To Py or not to Py? – Python project update
Hello everybody! I hope you are all well.
As you can see in the featured image I am really excited about receiving the programme’s t-shirt!
So, in my last blog post I introduced myself and asked you to answer a question in the comments. I am pleased that you took the challenge and answered. Now, in today’s post I would like to describe some information about the project I work on and my progress so far.
Nowadays, the use of Python is getting popular, mainly because it’s really user-friendly and saves quite a lot of developing and debugging time. However, when it comes to performance, there are some lower level programming languages, which means they are closer to the computer than the human, that produce programs with less execution time. Simulations, visualisations and other heavy calculation programs that run on supercomputers reveal Python’s poor performance. So the question is; can Python be optimised to run fast and benefit from HPC architectures?
Before answering to that, we have to understand some basic features of the Python program that we will study.
The program performs a Computational Fluid Dynamics (CFD) simulation of fluid flow in a cavity.
The Fluid Dynamics problem is a continuous system that can be described by partial differential equations, but in order for a computer to run simulations, the calculations need to be put into a grid (discretisation). In this way, the solution can be approached by finite difference method, which means that the value of each point in the grid is updated using the values of neighboring points.
The program can be parameterized by specifying the variables below:
- Scale Factor – affects the dimensions of the box cavity and consequently the size of the array(s) in which the grid is stored.
- Number of Iterations – affects the number of the steps in the algorithm, the larger it is the more accurate the result will be.
- Reynolds number (Re) – defines the viscosity which affects the presence of vertices (whirlpools) in the flow.
The simulation result is visualized by arrows and colors drawn in an image representing the grid. The arrows demonstrate the direction of the fluid at each point, while the different colors indicate the fluid’s speed, with blue being low speed and red being high speed.
There are several techniques that can be applied to speed up Python codes. The goal of this project is to investigate optimisations for Python programs that run not only on CPUs but also on GPUs.

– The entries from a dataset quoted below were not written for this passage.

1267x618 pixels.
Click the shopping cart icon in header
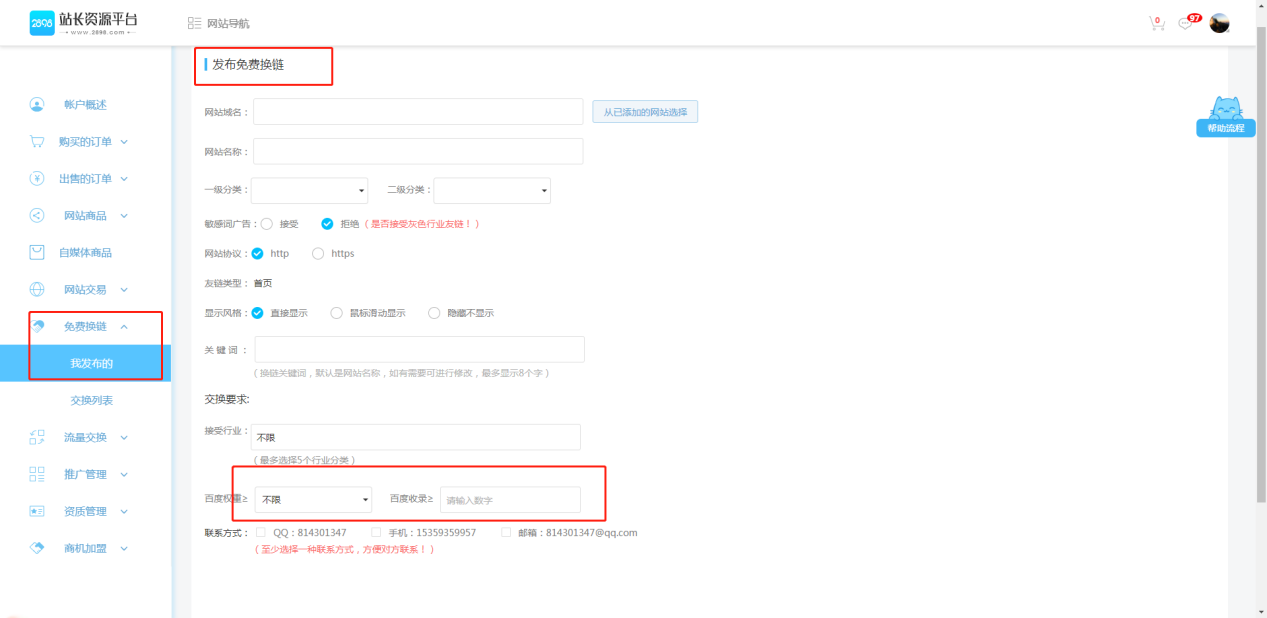point(1156,23)
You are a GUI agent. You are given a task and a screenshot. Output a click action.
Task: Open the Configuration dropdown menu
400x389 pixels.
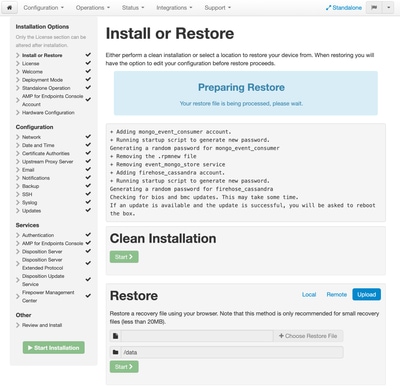[43, 7]
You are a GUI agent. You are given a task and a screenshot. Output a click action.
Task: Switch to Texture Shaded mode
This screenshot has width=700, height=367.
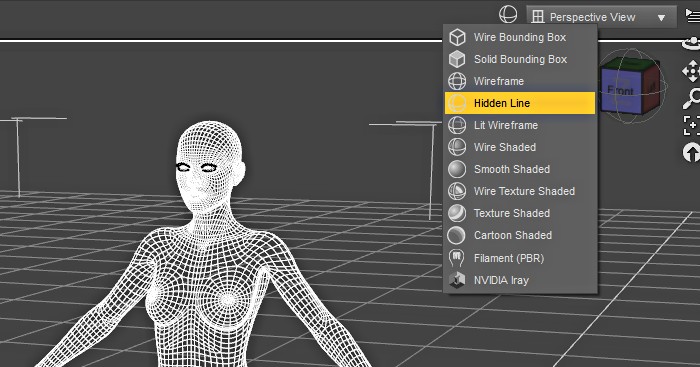pyautogui.click(x=521, y=213)
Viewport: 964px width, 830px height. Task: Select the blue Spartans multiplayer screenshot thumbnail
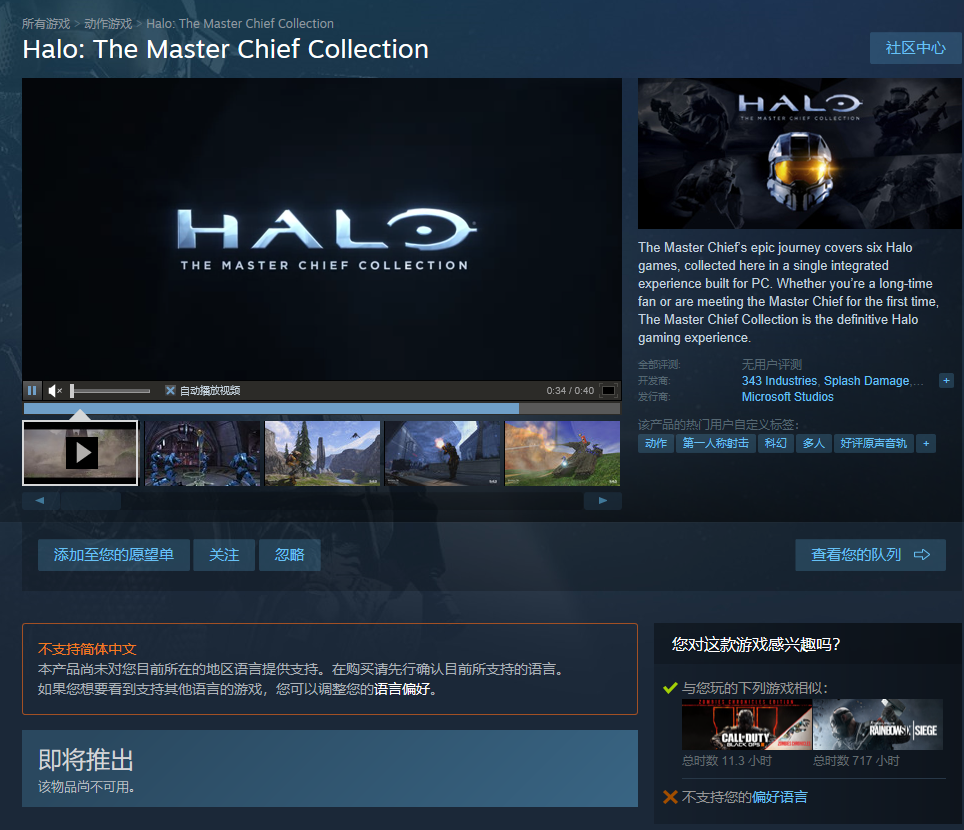[202, 453]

Progress in the first 3 weeks
Some of my early tasks were to study the algorithm, understand the existing Python and C codes, get access to HPC systems and submit my first jobs to the supercomputers.
Currently, I am working on optimisations to the Python code. The metric that interests us is the iteration time, which is derived if we divide the total time for N iterations by N. I have been trying to use several Python modules that accelerate the calculations and found out that numexpr module is the best for our case. The Python baseline (unoptimised) code uses the Numpy module to achieve fast array calculations. However, only the numexpr version of the Python code can compete against C, since the Numexpr module creates less temporary arrays and uses multi threading internally.
Next goals and conclusion
My next goal is to produce a performance graph for the MPI versions, which I will describe next time, and then move on to developing an equivalent Python program for GPUs.
Before concluding, my question for you this time is the question in the title:
“ To Py or not to Py? ”
And by that I mean what is your experience in Python, have you ever used it? If yes, is it your most preferred language? Have you ever bothered about its performance?
Please feel free to write your thoughts on that down in the comments section.
That’s all for this blog, I really hope you found some interesting points in it and I will be happy to see you in one of my future posts.